> **Activity**
No line before the one holding "Click the brick icon beside Sklep heading" is wanted; restate word for word that line and all lines after it to the end of the entries, excluding pictures.

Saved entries

☆ ☆ ☆ ☆ ☆

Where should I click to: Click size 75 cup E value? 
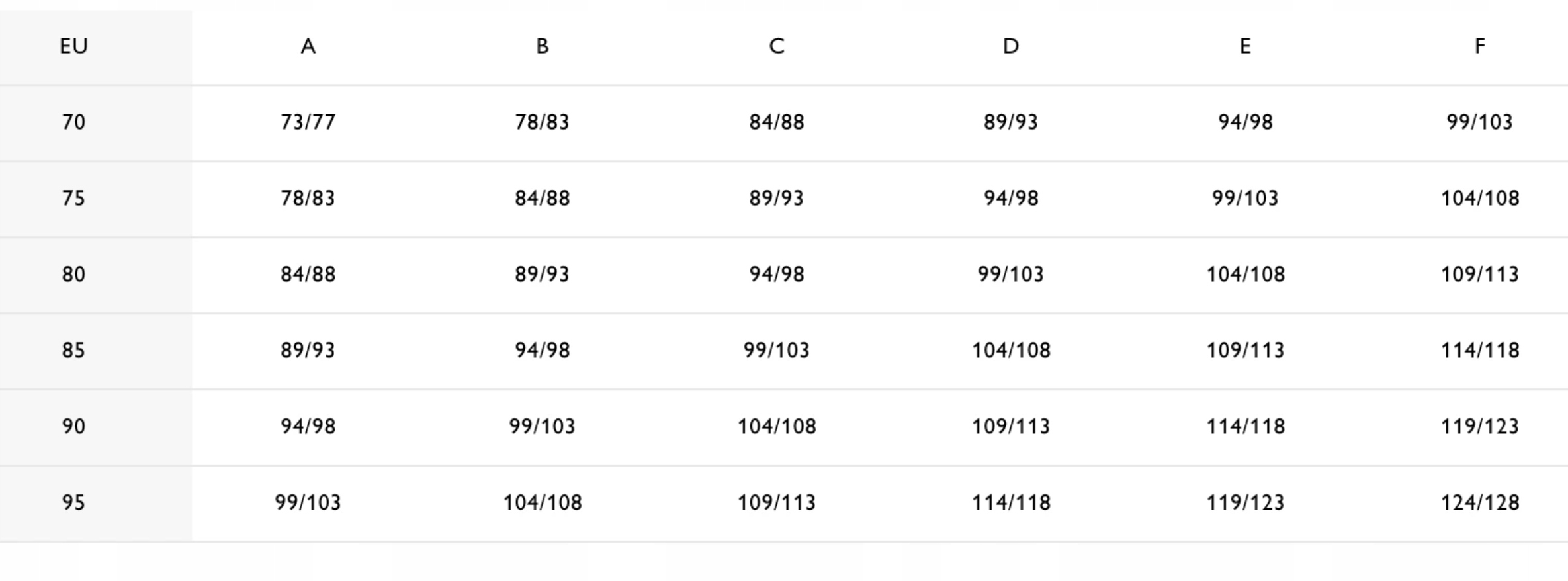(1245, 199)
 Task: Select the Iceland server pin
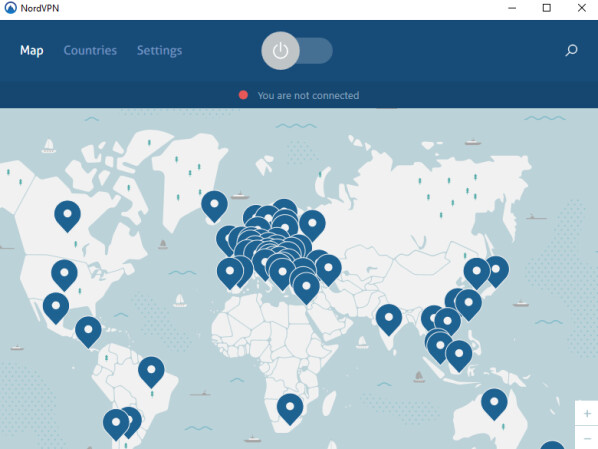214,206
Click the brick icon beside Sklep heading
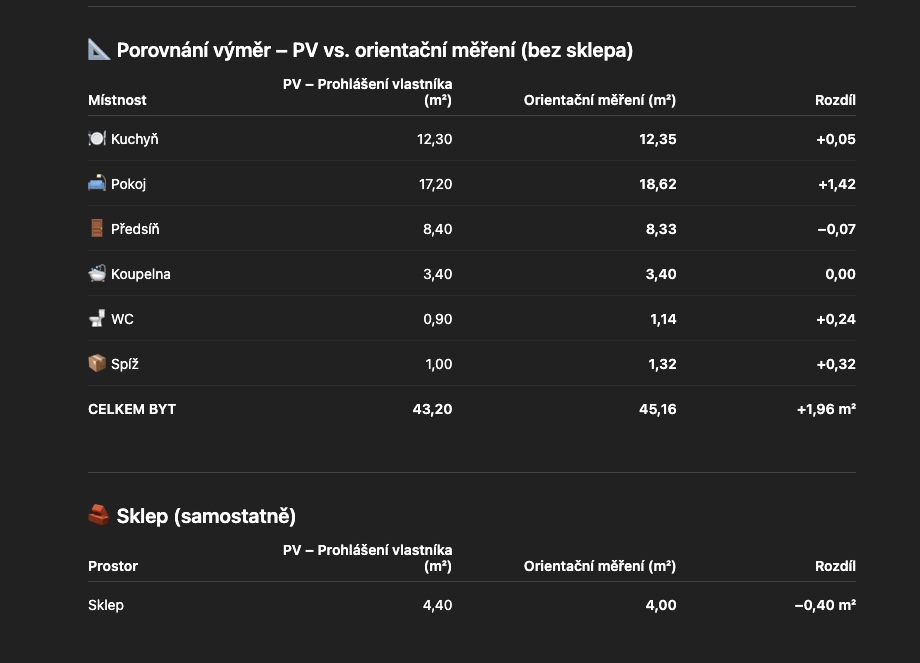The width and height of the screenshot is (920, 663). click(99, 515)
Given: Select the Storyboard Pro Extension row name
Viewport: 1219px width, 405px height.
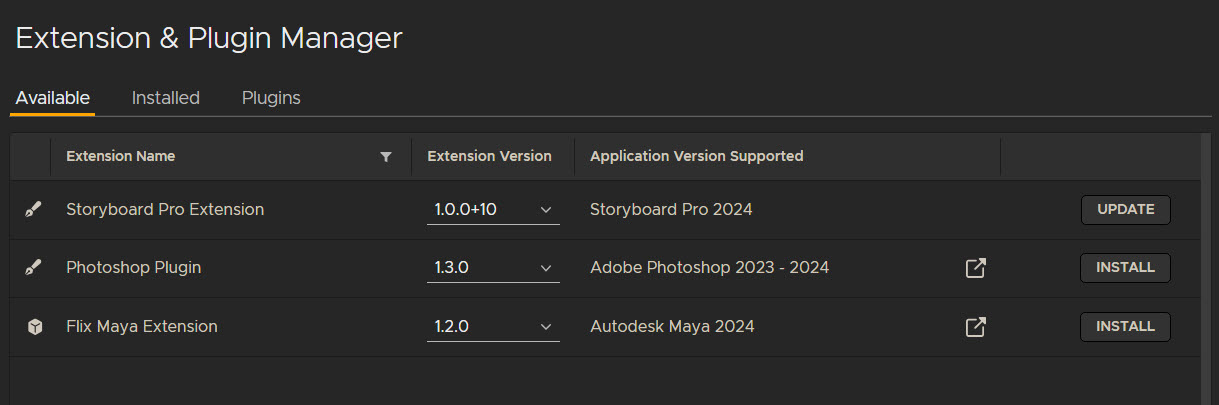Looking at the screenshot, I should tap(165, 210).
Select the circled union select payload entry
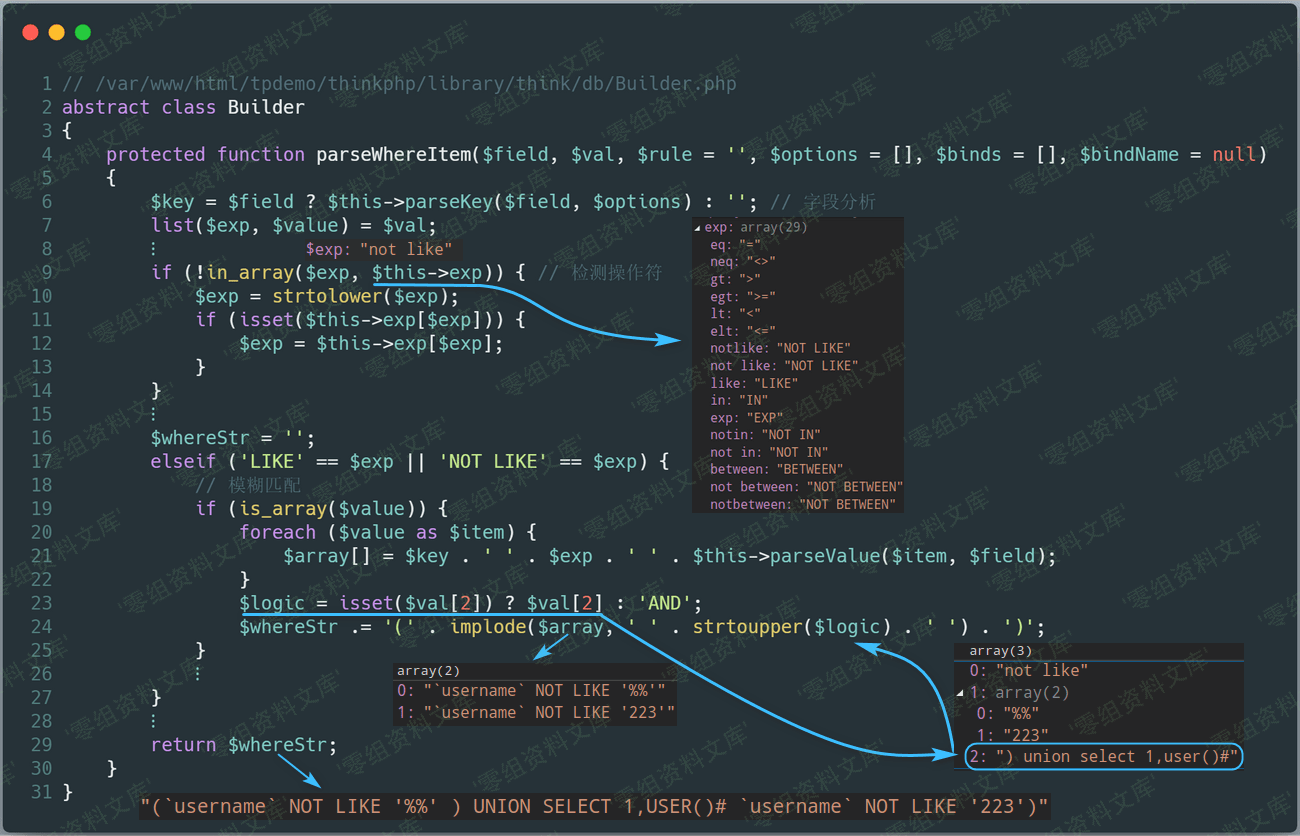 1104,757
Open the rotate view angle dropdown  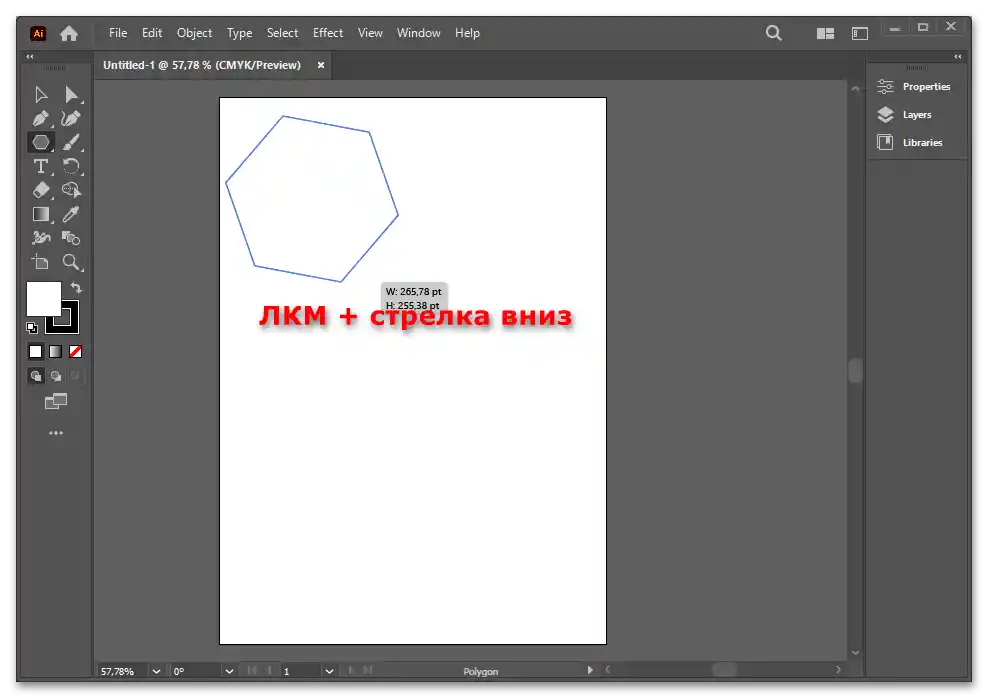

☆ ☆ ☆ ☆ ☆

> **Task answer**
Click the brick icon beside Sklep heading
The width and height of the screenshot is (920, 663). click(99, 515)
Given: Select the Storyboard Pro Extension row name
Viewport: 1219px width, 405px height.
Looking at the screenshot, I should tap(165, 210).
Select the circled union select payload entry
 1104,757
Open the rotate view angle dropdown  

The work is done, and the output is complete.